• QUOTED TEXT:
····················

Closed ElderWanng closed 2 years ago
Seems I didn't set the fp16 correctly----I should start the training by torchrun --nproc_per_node=4
and set --sharded_ddp zero_dp_3
.
@ElderWanng Hey, I'm fairly new to machine learning. Can you tell me where do you run torchrun --nproc_per_node=4
and --sharded_ddp zero_dp_3
? Thank you
@ElderWanng Hey, I'm fairly new to machine learning. Can you tell me where do you run
torchrun --nproc_per_node=4
and--sharded_ddp zero_dp_3
? Thank you
torchrun is a substitutive cli command for 'python -m torch.distributed.launch' in newest pytorch 1.11, see in https://pytorch.org/docs/stable/elastic/run.html
BTW, I'm using deepspeed now, it's faster. The method above is for fairscale.
The start command is
deepspeed --num_gpus=4 run_summarization.py \ --model_name_or_path facebook/bart-large \ --do_train --do_predict \ --dataset_name xsum \ --overwrite_output_dir \ --learning_rate 3e-05 \ --label_smoothing_factor 0.1 \ --greater_is_better True \ --warmup_steps 500 \ --num_train_epochs 10 \ --max_source_length 1024 \ --max_target_length 1024 \ --val_max_target_length 80 \ --gradient_accumulation_steps 2 \ --per_device_train_batch_size 16 \ --per_device_eval_batch_size 32 \ --num_beams 6 \ --save_strategy steps \ --save_steps 750 \ --evaluation_strategy steps \ --eval_steps 750 \ --load_best_model_at_end True \ --metric_for_best_model loss \ --greater_is_better False \ --predict_with_generate \ --fp16 True \ --deepspeed deepspeed_config/ds_config_zero3.json
the config.json could find in https://github.com/huggingface/transformers/tree/main/tests/deepspeed
This is awesome, thank you for sharing :) Do you think it's possible to include deepspeed or fairscale in the code, like maybe a parameter in Trainer args? Or the only option is to write everything in a py file then run with torchrun or deepspeed?

····················

• DATA LINES:
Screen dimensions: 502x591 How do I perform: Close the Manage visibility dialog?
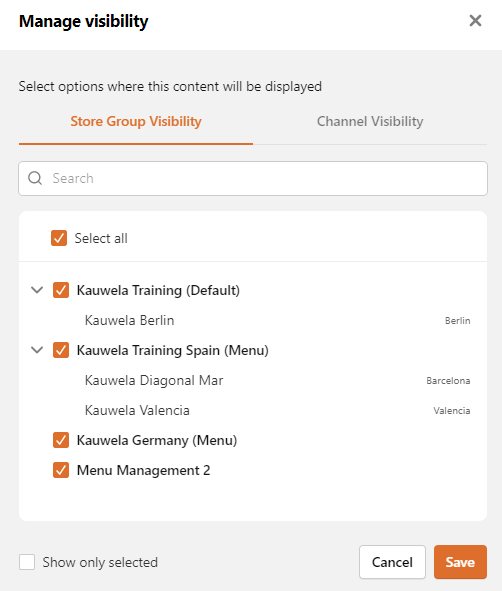click(x=475, y=21)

····················

Extract the full forum thread on launching training with torchrun and deepspeed, word for word and unchanged.

• REPLY:
Closed ElderWanng closed 2 years ago
Seems I didn't set the fp16 correctly----I should start the training by torchrun --nproc_per_node=4
and set --sharded_ddp zero_dp_3
.
@ElderWanng Hey, I'm fairly new to machine learning. Can you tell me where do you run torchrun --nproc_per_node=4
and --sharded_ddp zero_dp_3
? Thank you
@ElderWanng Hey, I'm fairly new to machine learning. Can you tell me where do you run
torchrun --nproc_per_node=4
and--sharded_ddp zero_dp_3
? Thank you
torchrun is a substitutive cli command for 'python -m torch.distributed.launch' in newest pytorch 1.11, see in https://pytorch.org/docs/stable/elastic/run.html
BTW, I'm using deepspeed now, it's faster. The method above is for fairscale.
The start command is
deepspeed --num_gpus=4 run_summarization.py \ --model_name_or_path facebook/bart-large \ --do_train --do_predict \ --dataset_name xsum \ --overwrite_output_dir \ --learning_rate 3e-05 \ --label_smoothing_factor 0.1 \ --greater_is_better True \ --warmup_steps 500 \ --num_train_epochs 10 \ --max_source_length 1024 \ --max_target_length 1024 \ --val_max_target_length 80 \ --gradient_accumulation_steps 2 \ --per_device_train_batch_size 16 \ --per_device_eval_batch_size 32 \ --num_beams 6 \ --save_strategy steps \ --save_steps 750 \ --evaluation_strategy steps \ --eval_steps 750 \ --load_best_model_at_end True \ --metric_for_best_model loss \ --greater_is_better False \ --predict_with_generate \ --fp16 True \ --deepspeed deepspeed_config/ds_config_zero3.json
the config.json could find in https://github.com/huggingface/transformers/tree/main/tests/deepspeed
This is awesome, thank you for sharing :) Do you think it's possible to include deepspeed or fairscale in the code, like maybe a parameter in Trainer args? Or the only option is to write everything in a py file then run with torchrun or deepspeed?